[Start of Attachment]
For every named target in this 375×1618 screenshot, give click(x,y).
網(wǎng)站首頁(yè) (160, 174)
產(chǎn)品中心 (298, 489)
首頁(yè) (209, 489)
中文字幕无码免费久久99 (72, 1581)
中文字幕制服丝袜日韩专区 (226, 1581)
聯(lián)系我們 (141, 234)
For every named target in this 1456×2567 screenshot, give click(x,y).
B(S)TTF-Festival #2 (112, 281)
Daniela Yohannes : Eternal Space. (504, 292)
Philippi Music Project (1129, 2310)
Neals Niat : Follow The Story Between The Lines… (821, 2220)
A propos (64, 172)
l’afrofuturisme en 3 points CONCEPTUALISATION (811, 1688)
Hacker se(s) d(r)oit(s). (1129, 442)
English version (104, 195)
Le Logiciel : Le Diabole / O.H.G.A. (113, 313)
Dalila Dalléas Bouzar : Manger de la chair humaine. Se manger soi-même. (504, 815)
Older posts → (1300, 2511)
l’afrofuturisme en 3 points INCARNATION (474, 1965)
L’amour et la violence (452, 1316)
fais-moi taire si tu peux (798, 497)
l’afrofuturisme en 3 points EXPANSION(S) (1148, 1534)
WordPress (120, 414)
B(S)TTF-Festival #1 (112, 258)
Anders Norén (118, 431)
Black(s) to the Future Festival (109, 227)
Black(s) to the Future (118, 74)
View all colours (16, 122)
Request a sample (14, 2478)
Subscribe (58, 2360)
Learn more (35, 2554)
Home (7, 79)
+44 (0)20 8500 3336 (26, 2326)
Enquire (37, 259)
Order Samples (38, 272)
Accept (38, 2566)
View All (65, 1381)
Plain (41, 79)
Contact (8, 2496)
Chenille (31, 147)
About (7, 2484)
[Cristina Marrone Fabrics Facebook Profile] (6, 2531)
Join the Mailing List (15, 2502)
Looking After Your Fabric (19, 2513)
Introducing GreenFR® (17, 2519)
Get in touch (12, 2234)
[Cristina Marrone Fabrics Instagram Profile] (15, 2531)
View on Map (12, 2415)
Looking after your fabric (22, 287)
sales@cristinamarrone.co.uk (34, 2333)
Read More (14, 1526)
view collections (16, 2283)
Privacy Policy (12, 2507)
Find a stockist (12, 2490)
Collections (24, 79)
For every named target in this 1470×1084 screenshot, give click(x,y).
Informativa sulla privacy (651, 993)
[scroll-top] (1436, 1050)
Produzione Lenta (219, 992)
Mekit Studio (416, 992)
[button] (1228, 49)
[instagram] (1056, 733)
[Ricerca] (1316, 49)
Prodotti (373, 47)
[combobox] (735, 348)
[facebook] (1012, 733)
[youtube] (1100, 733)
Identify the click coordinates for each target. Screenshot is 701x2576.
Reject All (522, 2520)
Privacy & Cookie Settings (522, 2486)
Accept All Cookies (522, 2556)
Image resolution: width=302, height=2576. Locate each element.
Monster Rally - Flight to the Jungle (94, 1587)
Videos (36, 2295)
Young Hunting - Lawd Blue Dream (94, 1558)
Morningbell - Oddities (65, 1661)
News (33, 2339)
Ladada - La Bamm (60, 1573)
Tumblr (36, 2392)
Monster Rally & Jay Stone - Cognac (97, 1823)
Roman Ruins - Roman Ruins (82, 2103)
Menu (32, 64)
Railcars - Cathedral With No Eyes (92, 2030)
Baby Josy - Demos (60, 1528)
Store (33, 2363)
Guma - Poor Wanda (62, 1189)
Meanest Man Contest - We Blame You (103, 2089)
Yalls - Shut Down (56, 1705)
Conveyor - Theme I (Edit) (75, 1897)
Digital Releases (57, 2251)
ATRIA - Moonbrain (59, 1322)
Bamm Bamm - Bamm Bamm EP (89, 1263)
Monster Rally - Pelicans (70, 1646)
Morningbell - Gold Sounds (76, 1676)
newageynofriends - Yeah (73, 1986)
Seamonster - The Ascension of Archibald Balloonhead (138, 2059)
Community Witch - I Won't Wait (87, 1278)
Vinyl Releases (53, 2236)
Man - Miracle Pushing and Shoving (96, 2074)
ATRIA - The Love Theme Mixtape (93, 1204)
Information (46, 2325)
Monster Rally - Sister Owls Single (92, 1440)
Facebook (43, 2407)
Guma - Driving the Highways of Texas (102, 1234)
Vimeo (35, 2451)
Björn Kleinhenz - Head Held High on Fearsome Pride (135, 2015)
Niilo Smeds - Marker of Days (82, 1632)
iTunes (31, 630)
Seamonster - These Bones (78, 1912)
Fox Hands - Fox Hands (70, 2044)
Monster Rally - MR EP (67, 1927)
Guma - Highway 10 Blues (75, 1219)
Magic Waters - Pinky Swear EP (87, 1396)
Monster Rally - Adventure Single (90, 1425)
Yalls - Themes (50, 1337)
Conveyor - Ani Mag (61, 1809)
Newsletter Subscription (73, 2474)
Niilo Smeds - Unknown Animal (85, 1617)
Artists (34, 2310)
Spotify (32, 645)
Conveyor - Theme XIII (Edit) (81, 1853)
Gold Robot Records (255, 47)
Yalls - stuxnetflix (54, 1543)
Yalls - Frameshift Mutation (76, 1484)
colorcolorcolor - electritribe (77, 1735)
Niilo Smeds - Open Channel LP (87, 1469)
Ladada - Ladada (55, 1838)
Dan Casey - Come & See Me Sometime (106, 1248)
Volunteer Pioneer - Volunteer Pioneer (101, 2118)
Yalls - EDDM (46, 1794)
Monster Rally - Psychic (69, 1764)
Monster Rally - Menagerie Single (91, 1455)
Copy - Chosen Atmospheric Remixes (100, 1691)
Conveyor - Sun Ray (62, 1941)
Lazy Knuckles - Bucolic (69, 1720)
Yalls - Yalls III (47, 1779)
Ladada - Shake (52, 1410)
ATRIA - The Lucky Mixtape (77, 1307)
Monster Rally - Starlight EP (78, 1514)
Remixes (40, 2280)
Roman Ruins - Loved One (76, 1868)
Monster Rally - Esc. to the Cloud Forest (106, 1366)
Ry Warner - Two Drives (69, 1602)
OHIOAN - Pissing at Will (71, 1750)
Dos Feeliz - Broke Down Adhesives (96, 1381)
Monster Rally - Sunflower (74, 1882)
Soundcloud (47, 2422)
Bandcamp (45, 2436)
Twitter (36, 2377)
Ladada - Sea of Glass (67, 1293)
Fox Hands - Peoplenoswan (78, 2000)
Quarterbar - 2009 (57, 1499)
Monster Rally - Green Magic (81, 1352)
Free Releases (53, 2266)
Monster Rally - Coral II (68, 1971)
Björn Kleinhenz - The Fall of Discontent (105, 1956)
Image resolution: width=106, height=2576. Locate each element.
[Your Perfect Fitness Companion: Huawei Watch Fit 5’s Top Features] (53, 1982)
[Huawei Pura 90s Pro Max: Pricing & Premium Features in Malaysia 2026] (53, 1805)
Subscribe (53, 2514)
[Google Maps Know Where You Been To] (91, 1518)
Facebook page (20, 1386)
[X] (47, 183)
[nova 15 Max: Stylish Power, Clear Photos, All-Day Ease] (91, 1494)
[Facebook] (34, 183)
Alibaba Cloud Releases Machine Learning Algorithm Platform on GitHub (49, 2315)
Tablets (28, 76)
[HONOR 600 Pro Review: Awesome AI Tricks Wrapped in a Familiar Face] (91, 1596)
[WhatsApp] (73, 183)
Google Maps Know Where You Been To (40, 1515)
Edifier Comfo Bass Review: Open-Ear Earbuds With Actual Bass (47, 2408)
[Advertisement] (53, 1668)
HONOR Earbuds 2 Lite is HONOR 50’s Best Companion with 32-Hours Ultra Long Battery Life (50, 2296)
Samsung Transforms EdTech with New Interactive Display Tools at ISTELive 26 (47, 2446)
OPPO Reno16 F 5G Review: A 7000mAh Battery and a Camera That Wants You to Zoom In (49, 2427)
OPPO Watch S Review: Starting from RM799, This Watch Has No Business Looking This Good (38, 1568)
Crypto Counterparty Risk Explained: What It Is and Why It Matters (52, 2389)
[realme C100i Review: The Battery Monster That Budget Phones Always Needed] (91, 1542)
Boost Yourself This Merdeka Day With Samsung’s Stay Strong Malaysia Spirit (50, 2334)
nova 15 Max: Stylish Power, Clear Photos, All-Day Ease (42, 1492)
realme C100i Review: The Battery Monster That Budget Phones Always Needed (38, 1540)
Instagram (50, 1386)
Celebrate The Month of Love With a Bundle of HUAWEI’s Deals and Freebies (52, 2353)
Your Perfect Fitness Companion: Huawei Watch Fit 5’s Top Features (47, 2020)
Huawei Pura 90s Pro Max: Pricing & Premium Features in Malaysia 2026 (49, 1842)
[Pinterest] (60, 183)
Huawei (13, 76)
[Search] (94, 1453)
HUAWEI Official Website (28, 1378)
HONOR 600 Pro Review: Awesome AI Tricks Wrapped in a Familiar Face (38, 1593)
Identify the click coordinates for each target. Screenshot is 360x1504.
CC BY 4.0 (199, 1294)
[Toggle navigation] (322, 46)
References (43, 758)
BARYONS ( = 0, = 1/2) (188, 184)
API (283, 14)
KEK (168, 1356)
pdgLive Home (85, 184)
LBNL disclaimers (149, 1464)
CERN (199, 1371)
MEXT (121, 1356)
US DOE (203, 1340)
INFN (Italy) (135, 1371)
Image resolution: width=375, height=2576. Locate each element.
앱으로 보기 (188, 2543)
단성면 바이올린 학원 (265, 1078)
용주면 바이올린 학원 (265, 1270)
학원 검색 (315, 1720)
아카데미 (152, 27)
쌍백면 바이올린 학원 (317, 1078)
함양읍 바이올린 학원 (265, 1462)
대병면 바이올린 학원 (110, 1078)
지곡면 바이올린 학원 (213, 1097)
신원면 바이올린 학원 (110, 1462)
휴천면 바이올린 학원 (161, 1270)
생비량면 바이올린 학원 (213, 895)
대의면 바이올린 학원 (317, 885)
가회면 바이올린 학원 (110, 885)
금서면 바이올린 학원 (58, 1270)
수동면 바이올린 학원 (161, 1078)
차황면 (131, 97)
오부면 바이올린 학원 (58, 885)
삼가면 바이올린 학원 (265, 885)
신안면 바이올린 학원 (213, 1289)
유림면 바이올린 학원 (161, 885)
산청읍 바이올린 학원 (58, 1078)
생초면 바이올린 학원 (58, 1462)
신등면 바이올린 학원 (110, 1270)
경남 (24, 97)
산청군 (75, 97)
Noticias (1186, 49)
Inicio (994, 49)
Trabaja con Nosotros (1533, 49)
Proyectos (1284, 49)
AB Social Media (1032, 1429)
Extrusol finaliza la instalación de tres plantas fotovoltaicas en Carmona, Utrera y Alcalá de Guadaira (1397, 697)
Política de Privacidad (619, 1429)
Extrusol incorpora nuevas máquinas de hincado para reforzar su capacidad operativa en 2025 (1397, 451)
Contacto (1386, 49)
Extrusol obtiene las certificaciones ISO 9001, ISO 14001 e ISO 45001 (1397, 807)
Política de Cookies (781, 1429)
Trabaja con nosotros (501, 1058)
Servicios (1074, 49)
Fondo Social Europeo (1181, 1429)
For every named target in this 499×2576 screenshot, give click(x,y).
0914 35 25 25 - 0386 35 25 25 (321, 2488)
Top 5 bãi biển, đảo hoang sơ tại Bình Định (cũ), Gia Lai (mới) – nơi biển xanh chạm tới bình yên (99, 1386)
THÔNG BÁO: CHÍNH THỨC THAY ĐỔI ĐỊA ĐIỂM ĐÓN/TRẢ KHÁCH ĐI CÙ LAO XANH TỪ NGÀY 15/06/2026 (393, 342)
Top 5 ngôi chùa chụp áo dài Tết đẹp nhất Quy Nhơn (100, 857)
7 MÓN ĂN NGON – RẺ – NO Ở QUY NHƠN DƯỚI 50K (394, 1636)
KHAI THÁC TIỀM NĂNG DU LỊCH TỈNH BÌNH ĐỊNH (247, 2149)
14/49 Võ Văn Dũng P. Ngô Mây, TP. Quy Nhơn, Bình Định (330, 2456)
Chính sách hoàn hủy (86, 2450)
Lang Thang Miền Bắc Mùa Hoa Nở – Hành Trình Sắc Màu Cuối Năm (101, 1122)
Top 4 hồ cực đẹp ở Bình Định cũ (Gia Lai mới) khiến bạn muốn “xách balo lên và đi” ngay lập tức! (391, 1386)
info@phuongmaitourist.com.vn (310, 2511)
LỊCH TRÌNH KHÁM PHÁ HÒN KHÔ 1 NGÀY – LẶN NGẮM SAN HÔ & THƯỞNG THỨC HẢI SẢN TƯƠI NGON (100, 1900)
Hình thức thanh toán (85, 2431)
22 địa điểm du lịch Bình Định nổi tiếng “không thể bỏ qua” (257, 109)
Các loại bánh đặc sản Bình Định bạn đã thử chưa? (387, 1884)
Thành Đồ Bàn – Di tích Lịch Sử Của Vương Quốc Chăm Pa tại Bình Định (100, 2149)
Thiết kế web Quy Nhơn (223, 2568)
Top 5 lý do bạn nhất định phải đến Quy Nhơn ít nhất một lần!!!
[End of Attachment]
#### [Prompt]
From the records above, give again exactly the lines running from the line with "차황면 (131, 97)" to the line with "Top 5 bãi biển, đảo", inclusive.

#### [Answer to this exercise]
차황면 (131, 97)
오부면 바이올린 학원 (58, 885)
삼가면 바이올린 학원 (265, 885)
신안면 바이올린 학원 (213, 1289)
유림면 바이올린 학원 (161, 885)
산청읍 바이올린 학원 (58, 1078)
생초면 바이올린 학원 (58, 1462)
신등면 바이올린 학원 (110, 1270)
경남 (24, 97)
산청군 (75, 97)
Noticias (1186, 49)
Inicio (994, 49)
Trabaja con Nosotros (1533, 49)
Proyectos (1284, 49)
AB Social Media (1032, 1429)
Extrusol finaliza la instalación de tres plantas fotovoltaicas en Carmona, Utrera y Alcalá de Guadaira (1397, 697)
Política de Privacidad (619, 1429)
Extrusol incorpora nuevas máquinas de hincado para reforzar su capacidad operativa en 2025 (1397, 451)
Contacto (1386, 49)
Extrusol obtiene las certificaciones ISO 9001, ISO 14001 e ISO 45001 (1397, 807)
Política de Cookies (781, 1429)
Trabaja con nosotros (501, 1058)
Servicios (1074, 49)
Fondo Social Europeo (1181, 1429)
For every named target in this 499×2576 screenshot, give click(x,y).
0914 35 25 25 - 0386 35 25 25 (321, 2488)
Top 5 bãi biển, đảo hoang sơ tại Bình Định (cũ), Gia Lai (mới) – nơi biển xanh chạm tới bình yên (99, 1386)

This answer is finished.